Under Title VII of the Civil Rights Act of 1964, employers are required to maintain records necessary to determine whether unlawful employment discrimination is occurring at their workplaces and to produce reports prescribed by the EEOC. Since 1966, the EEOC has collected data regarding employee race, gender and ethnicity on the EEO-1 survey, which is filed each year by covered employers.

The new rules, which do not require congressional approval, add salary information broken down by race, ethnicity and gender to the information required on the EEO-1. Companies reporting data would not be publicly named by the EEOC unless it filed a discrimination lawsuit. Not surprisingly, business groups are critical of the measure, saying it will require too much paperwork.

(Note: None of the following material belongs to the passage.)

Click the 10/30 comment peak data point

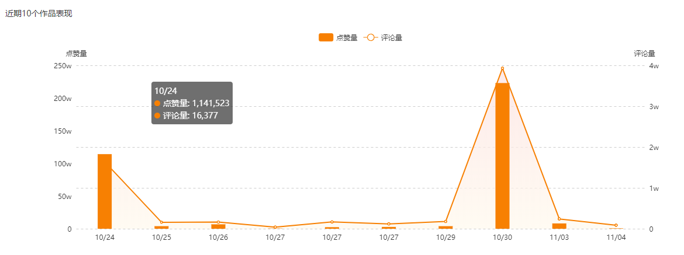503,68

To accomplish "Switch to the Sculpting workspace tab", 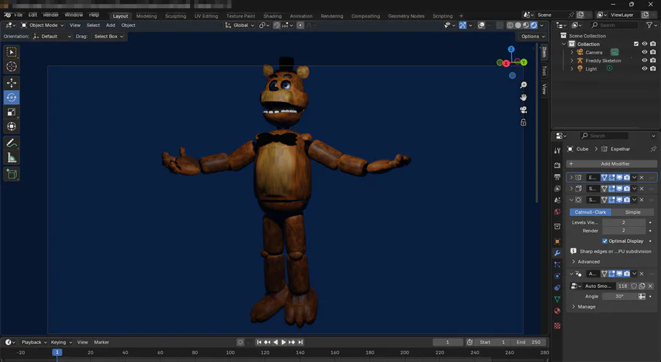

Wage discrimination is a serious problem in the American workplace. On average, women currently earn 79 cents for every dollar a man earns. African-American women earn 60 cents and Hispanic women 55 cents for every dollar paid to a white male employee.

Once the new rules are in effect, employees should have an easier time proving wage discrimination claims if their employers’ EEO-1 surveys show a pattern of discrimination. In an employment discrimination case it will be critical for the plaintiff to seek disclosure not only of the employer’s EEO-1 surveys but the underlying documentation that was used in preparing the surveys.